— What you need to do —
Exact repetition of every record is required.

Items from a data source
_____

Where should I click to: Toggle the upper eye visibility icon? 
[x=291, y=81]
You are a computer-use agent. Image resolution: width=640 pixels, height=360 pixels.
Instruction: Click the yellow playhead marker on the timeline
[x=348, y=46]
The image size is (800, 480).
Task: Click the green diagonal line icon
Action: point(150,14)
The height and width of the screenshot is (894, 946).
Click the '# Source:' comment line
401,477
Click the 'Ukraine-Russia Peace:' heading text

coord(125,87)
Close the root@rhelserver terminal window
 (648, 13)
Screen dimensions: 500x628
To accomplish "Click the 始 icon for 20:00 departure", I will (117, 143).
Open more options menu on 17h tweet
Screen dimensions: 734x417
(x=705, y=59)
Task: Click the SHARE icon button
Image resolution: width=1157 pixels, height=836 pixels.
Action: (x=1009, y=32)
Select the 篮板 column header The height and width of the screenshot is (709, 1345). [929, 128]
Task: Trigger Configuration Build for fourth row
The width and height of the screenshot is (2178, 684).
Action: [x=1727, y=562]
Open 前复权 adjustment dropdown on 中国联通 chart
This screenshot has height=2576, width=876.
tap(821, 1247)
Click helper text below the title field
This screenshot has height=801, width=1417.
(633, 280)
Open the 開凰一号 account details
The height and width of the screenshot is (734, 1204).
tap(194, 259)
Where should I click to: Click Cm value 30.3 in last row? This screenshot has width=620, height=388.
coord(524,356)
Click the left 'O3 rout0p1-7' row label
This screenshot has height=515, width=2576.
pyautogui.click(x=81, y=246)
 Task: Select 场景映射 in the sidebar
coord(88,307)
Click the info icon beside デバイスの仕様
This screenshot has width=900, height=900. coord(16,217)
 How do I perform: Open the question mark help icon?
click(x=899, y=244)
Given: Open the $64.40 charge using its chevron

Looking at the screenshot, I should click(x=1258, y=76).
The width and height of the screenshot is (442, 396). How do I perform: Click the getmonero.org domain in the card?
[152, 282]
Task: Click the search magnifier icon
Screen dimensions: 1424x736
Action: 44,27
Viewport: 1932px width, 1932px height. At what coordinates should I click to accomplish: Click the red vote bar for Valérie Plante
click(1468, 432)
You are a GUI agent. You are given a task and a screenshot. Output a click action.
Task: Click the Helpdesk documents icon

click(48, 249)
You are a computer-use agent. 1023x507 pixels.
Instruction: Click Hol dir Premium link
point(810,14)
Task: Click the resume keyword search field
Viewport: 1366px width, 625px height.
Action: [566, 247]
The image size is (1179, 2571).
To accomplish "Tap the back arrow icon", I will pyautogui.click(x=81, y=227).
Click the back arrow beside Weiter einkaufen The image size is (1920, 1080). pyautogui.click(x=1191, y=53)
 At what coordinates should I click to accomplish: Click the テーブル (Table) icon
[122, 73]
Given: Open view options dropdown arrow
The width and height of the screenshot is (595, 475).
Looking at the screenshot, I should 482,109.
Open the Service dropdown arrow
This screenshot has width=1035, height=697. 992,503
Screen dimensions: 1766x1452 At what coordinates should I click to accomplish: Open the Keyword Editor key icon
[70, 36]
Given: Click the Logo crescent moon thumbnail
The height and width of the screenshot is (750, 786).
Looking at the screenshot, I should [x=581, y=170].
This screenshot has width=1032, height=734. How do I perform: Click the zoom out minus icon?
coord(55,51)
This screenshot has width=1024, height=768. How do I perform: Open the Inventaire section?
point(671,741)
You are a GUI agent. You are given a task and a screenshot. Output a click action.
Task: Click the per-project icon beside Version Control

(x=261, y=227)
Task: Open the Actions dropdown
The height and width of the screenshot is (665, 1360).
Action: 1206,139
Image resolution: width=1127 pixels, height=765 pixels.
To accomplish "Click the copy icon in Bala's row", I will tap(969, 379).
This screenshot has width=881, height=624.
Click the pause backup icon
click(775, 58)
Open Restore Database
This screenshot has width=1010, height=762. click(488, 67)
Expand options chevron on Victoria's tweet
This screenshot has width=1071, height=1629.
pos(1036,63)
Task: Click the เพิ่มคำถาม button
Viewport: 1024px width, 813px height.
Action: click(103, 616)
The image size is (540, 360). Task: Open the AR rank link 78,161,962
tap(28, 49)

_____

— Completed task —
Where should I click to: Toggle the upper eye visibility icon? 
[x=291, y=81]
You are a computer-use agent. Image resolution: width=640 pixels, height=360 pixels.
Instruction: Click the yellow playhead marker on the timeline
[x=348, y=46]
The image size is (800, 480).
Task: Click the green diagonal line icon
Action: point(150,14)
The height and width of the screenshot is (894, 946).
Click the '# Source:' comment line
401,477
Click the 'Ukraine-Russia Peace:' heading text

coord(125,87)
Close the root@rhelserver terminal window
 (648, 13)
Screen dimensions: 500x628
To accomplish "Click the 始 icon for 20:00 departure", I will (117, 143).
Open more options menu on 17h tweet
Screen dimensions: 734x417
(x=705, y=59)
Task: Click the SHARE icon button
Image resolution: width=1157 pixels, height=836 pixels.
Action: (x=1009, y=32)
Select the 篮板 column header The height and width of the screenshot is (709, 1345). [929, 128]
Task: Trigger Configuration Build for fourth row
The width and height of the screenshot is (2178, 684).
Action: [x=1727, y=562]
Open 前复权 adjustment dropdown on 中国联通 chart
This screenshot has height=2576, width=876.
tap(821, 1247)
Click helper text below the title field
This screenshot has height=801, width=1417.
(633, 280)
Open the 開凰一号 account details
The height and width of the screenshot is (734, 1204).
tap(194, 259)
Where should I click to: Click Cm value 30.3 in last row? This screenshot has width=620, height=388.
coord(524,356)
Click the left 'O3 rout0p1-7' row label
This screenshot has height=515, width=2576.
pyautogui.click(x=81, y=246)
 Task: Select 场景映射 in the sidebar
coord(88,307)
Click the info icon beside デバイスの仕様
This screenshot has width=900, height=900. coord(16,217)
 How do I perform: Open the question mark help icon?
click(x=899, y=244)
Given: Open the $64.40 charge using its chevron

Looking at the screenshot, I should click(x=1258, y=76).
The width and height of the screenshot is (442, 396). How do I perform: Click the getmonero.org domain in the card?
[152, 282]
Task: Click the search magnifier icon
Screen dimensions: 1424x736
Action: 44,27
Viewport: 1932px width, 1932px height. At what coordinates should I click to accomplish: Click the red vote bar for Valérie Plante
click(1468, 432)
You are a GUI agent. You are given a task and a screenshot. Output a click action.
Task: Click the Helpdesk documents icon

click(48, 249)
You are a computer-use agent. 1023x507 pixels.
Instruction: Click Hol dir Premium link
point(810,14)
Task: Click the resume keyword search field
Viewport: 1366px width, 625px height.
Action: [566, 247]
The image size is (1179, 2571).
To accomplish "Tap the back arrow icon", I will pyautogui.click(x=81, y=227).
Click the back arrow beside Weiter einkaufen The image size is (1920, 1080). pyautogui.click(x=1191, y=53)
 At what coordinates should I click to accomplish: Click the テーブル (Table) icon
[122, 73]
Given: Open view options dropdown arrow
The width and height of the screenshot is (595, 475).
Looking at the screenshot, I should 482,109.
Open the Service dropdown arrow
This screenshot has width=1035, height=697. 992,503
Screen dimensions: 1766x1452 At what coordinates should I click to accomplish: Open the Keyword Editor key icon
[70, 36]
Given: Click the Logo crescent moon thumbnail
The height and width of the screenshot is (750, 786).
Looking at the screenshot, I should [x=581, y=170].
This screenshot has width=1032, height=734. How do I perform: Click the zoom out minus icon?
coord(55,51)
This screenshot has width=1024, height=768. How do I perform: Open the Inventaire section?
point(671,741)
You are a GUI agent. You are given a task and a screenshot. Output a click action.
Task: Click the per-project icon beside Version Control

(x=261, y=227)
Task: Open the Actions dropdown
The height and width of the screenshot is (665, 1360).
Action: 1206,139
Image resolution: width=1127 pixels, height=765 pixels.
To accomplish "Click the copy icon in Bala's row", I will tap(969, 379).
This screenshot has width=881, height=624.
Click the pause backup icon
click(775, 58)
Open Restore Database
This screenshot has width=1010, height=762. click(488, 67)
Expand options chevron on Victoria's tweet
This screenshot has width=1071, height=1629.
pos(1036,63)
Task: Click the เพิ่มคำถาม button
Viewport: 1024px width, 813px height.
Action: click(103, 616)
The image size is (540, 360). Task: Open the AR rank link 78,161,962
tap(28, 49)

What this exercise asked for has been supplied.